═══ 本文

昭和50年05月14日 朝の御理解



 御理解 第76節
 「人間は人を助ける事が出来るのは有難い事ではないか牛馬は我が子が水に落ちていても助ける事が出来ぬ。人間が見ると助けてやる、人間は病気災難の時、神に助けて貰うのであるから、人の難儀を助けるのが有難いと心得て信心せよ」

 人の難儀を助ける事が出来る人間でなからなければ出来ない。ですからその助けれると云う事が人が助かると云う事が有難い事、もう最高の有難い事として信心をさせて貰わなならん。私くし昨日十三日会で十五、六名の方が発表されましたから、今度は並んでおる順々でしたからもうほんの初ぶの人、初心の人も矢張りそれ々お話しされましたがもう本当に却ってなんと云うですかもう赤裸々な、それでいて矢張り十三日会を楽しみにお参りをして来ておる人達の話でしたから非常にあの皆さんおかげ頂きました。
 私も大変おかげ頂きました。特に私くしはあのう矢部の後藤さんが発表しとられましたが、最近そのー自分がおかげ受けておる事を、思われるのにほんに、ここ一年ばっかりは家の事は、いっちょん願いよらん事に気が付かれたという。家族の事は願っていない。もう村内の人達が助かる様に、本当に村内の方達に示現活動が出来られる様に参画が出来られる様にと云う事ばっかり、願っておる事に気が付かせて頂いたら、ほんに私の方はそれ以来子供達が病気一つ風邪一つひかん。
 もう七十幾つになる母親も、それこそもう七十幾つの年で、今お茶を摘む時期だそうですが、お茶摘みに毎日行っている程しにおかげを頂いとる。改めておかげを受けておる事を有難く思うという話をしとられました。ね。没頭しておると云う事は、それに掛かっておると云う事は、そのうずうっとお導きして廻っとると言った様な事でなくて、もう寝ても覚めてもその事その事を思うとるという云われる。
 始の頃始の頃と云うが信心のまだ無かった頃、又信心の薄かった頃は、村内から村内の人達でもあまり相手にしない位であったけれども、この頃は云わば皆んなあの人のお導きで人が助かる。村内の方達で困った事があると相談を持って来なさる。最近はこの前の月次祭にゃー村長さんが、もう矢部と言う所はもう本当に山の中の村でありますそうですがね、矢部村の村長さんが村会議員を連れてお礼参拝をして来ておる。皆んな後藤さんの信心によるものです。
 月々あちらが共励会が矢部地区に始められる様になりまして、どの位でしょうかね、もう半年位でしょうけれども、もう生々として、勿論月次祭にはああして参って見えますが、共励会の日を楽しみに皆が待っておる。出来たら自分の家で会場をしてくれないかと言った様な人達まで出て来ておる。しかも村の中堅というか、その村で大きな事業をしておると言った人達も矢張りその後藤さんの私は行った事はないけれども。

══════
═══ 提供された項目

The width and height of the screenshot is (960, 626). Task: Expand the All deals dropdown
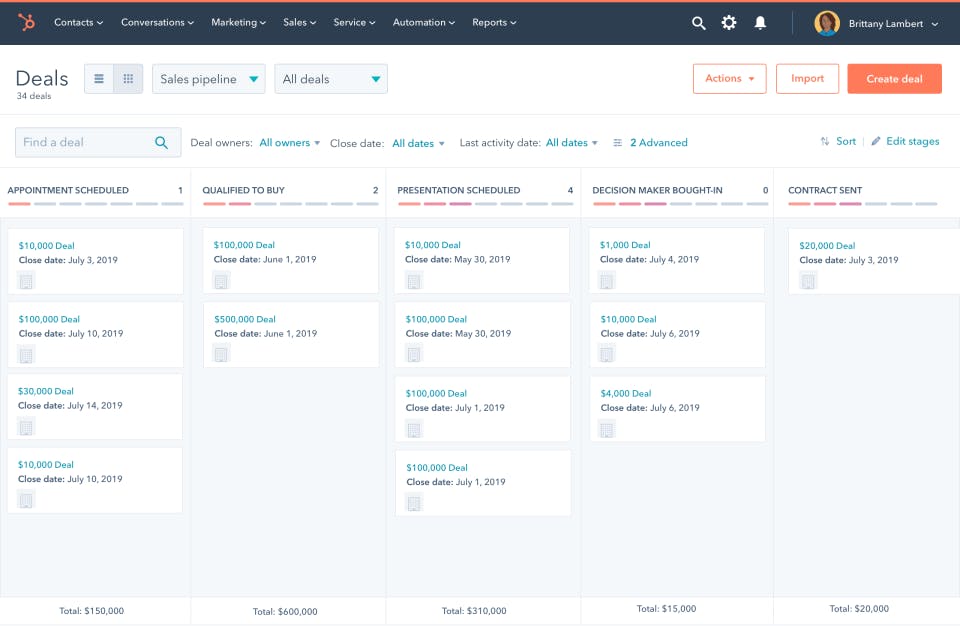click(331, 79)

══════
═══ 提供された項目

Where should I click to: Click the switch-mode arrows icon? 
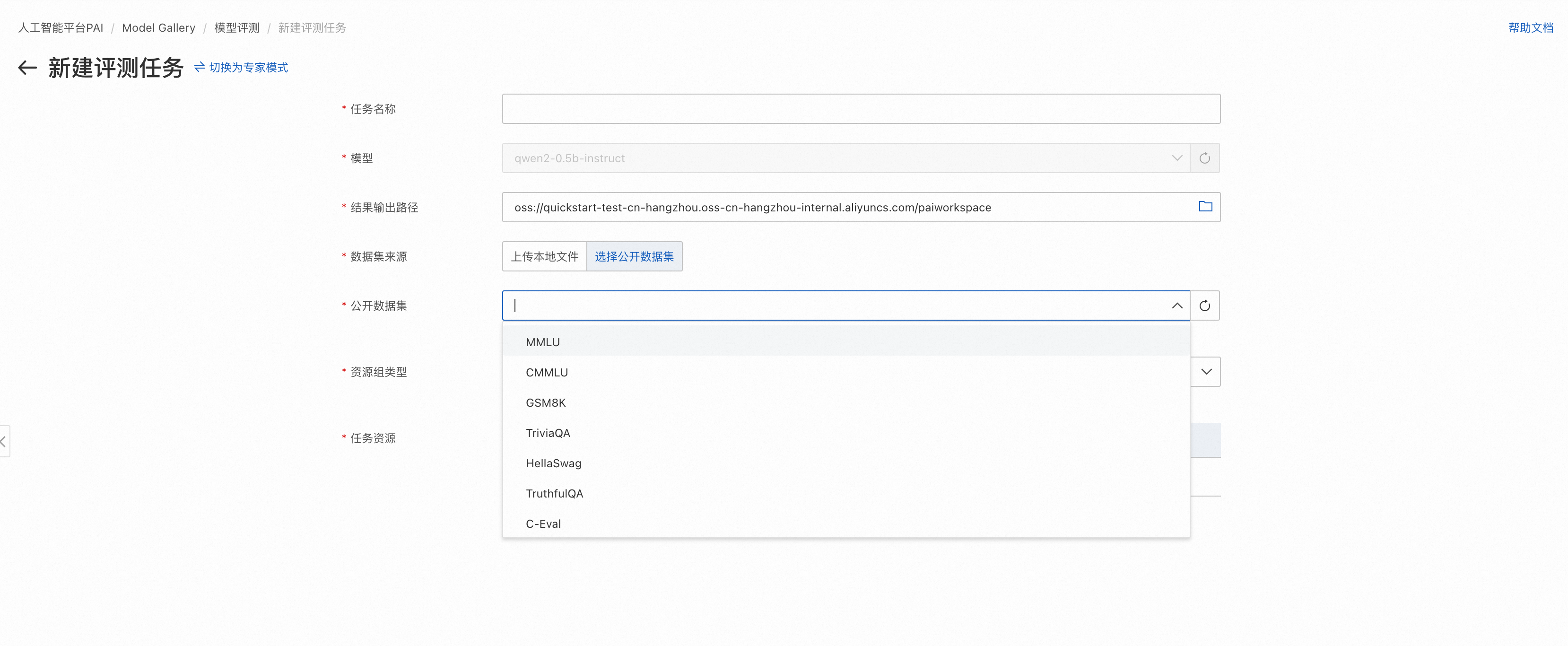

══════
═══ 提供された項目

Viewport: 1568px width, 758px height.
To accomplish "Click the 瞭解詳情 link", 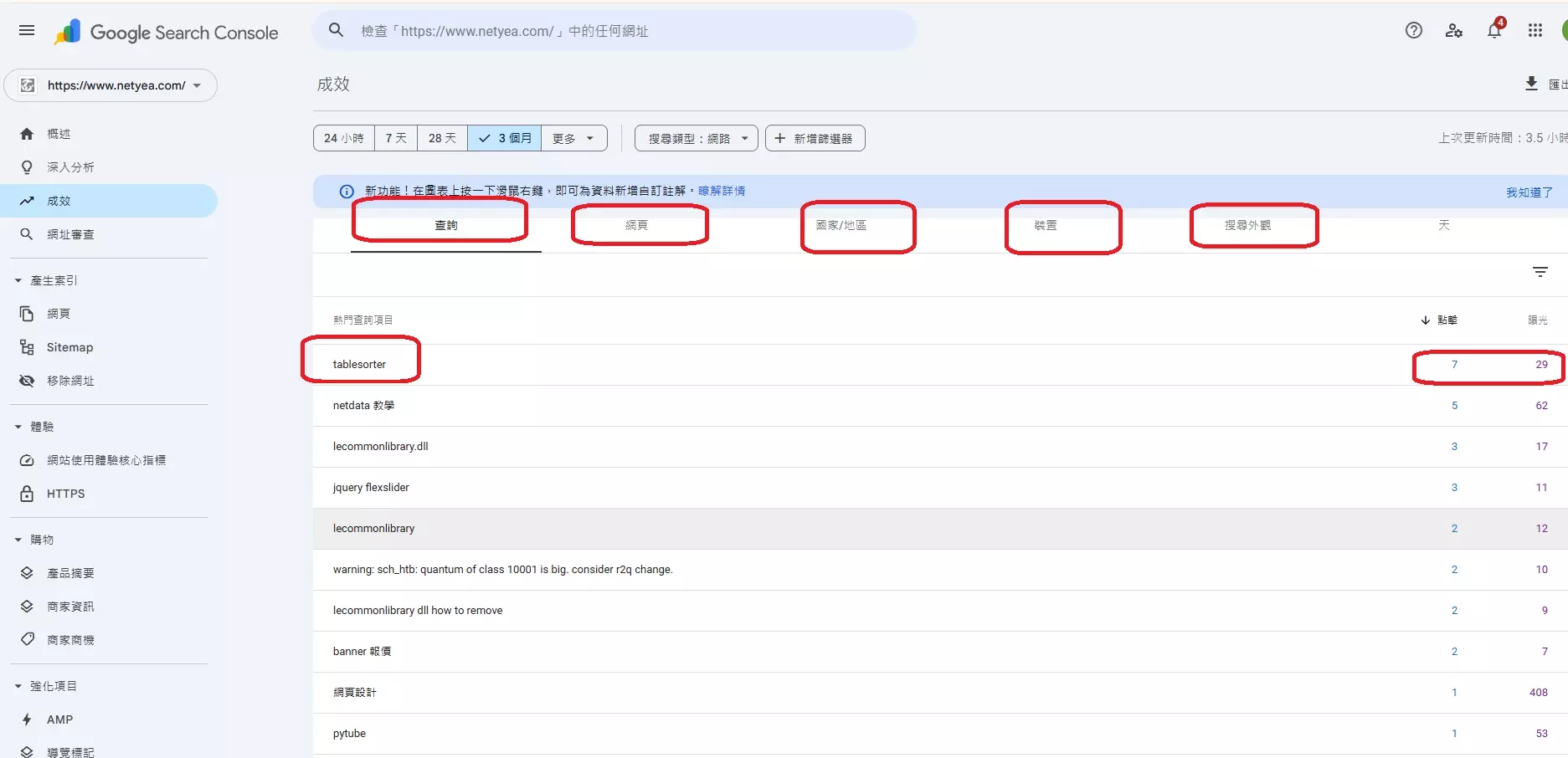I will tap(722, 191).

══════

課題の目的 |
御理解第76節を説いた本文を、示された最後の文の後から書き継いでください。 この課題では、項目は一切使いません。

課題の出力 |
 山の中に小屋の様なお家であった、それが丁度もう小一年になりますでしょうか、火事で丸焼けになった。留守中に焼けましたからあのう丸焼けになったその時のその様子というか、あまりにも不思議な焼け方であった事で、村人達がやっぱり一寸関心を寄せて来た。しかもその後おかげを受けていかれる姿に目を見張った。そして一生懸命それこそとつとつとして話される後藤さんの話に、皆んなが耳を傾ける様になった。
 本当に有難い事だと思うですが、今日この七十六節七十六節を頂かして頂いてです、思わせて頂くのですけれども人の難儀が助けられると言う事は、確かに有難い事だなあとこう思いますそれにはね矢張り何と申しますかね、自分の事は忘れておるというのですから、私はそれを聞かせて頂いて本当に感動致しました。それは先ず自分が助かって自分がおかげを頂いて、そして人を助けてやるというのですけれどもですもう私くしは自分の事は忘れておる程しの私しは信心こそ自分が助かっとる時だと思うですね。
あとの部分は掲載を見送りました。